Analysts are projecting psychedelic drugs will become a $10 billion industry by the end of the decade. There are already at least 50 publicly traded stakeholders competing for a share of the pie.
That concept may seem ‘far out’. But a growing number of experts believe existing laws and regulations governing the research, manufacturing, and consumption of this subclass of hallucinogenics could soon change.
Scientists, advocates (including several high-profile supporters, like Elon Musk and Peter Thiel), and educators have all gone on record touting the drugs’ potential benefits for conditions including, but not limited to, post-traumatic stress disorder, social anxiety, depression, and addiction.

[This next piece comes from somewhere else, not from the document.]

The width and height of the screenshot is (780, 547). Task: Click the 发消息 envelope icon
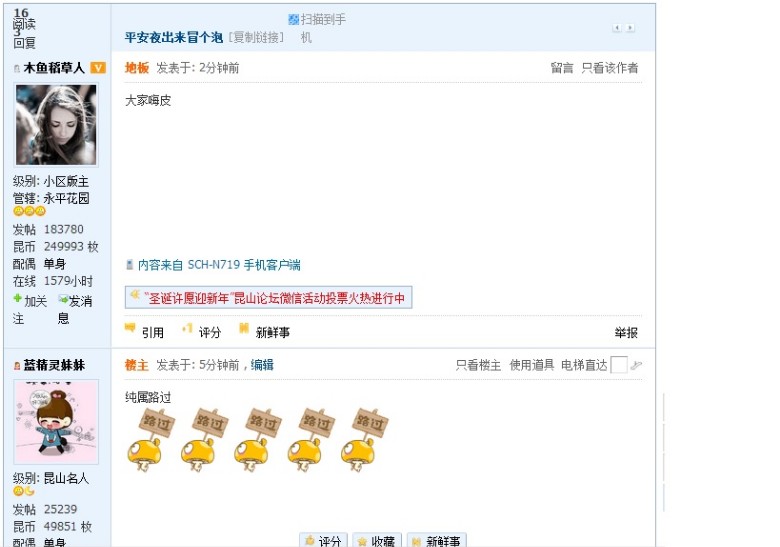click(x=63, y=299)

Investors have fueled the nascent category’s growth by pumping hundreds of millions of dollars into it. That list includes Steven and Alexandra Cohen, owners of the New York Mets. Their foundation supports the Multidisciplinary Association for Psychedelic Studies (MAPS), an organization which raises awareness and understanding of the benefits associated with using psychedelics for therapeutic purposes; particularly amongst medically underserved communities, first responders, and veterans.
MAPS’ pharmaceutical arm, recently rebranded as Lykos Therapeutics, announced a $100 million raise earlier this year. The Steven & Alexandra Cohen Foundation participated in the Series A round.
That investment is separate from (and unrelated to) the Cohens’ ownership of the MLB team.
And there is seemingly some momentum amongst lawmakers. Last July, a bipartisan group pushed to obtain more information on the subject. Two months later, California passed Senate Bill 58 legalizing the personal possession and use of certain natural psychedelics.
CBD, blockchain, and sports betting companies, now commonly accepted sports sponsors, once maintained similar profiles to their mind altering counterparts. While some were well-funded, all were operating in legally ambiguous environments hoping for legislative change.
And many consumers did not understand, or value the differences between, their various product offerings.
That began to change for those who aligned with sports properties. Charlotte's Web's partnership with MLB delivered more than 174 million digital impressions and gave the company a 38% lift in total sessions on its website.
Newly “developed [and recently] legalized industries have found over the years [that] sports and entertainment provide a cost-efficient way to directly reach a large swath of potential consumers across all demographics,” Lou DePaoli (president, General Sports Worldwide) said.
“Being able to leverage a sports property’s marks and/or [their] athletes [can also] provide instant credibility [to a new product],” DePaoli added. “It would be [logical and] advised that psychedelic [drug companies] follow the same path.”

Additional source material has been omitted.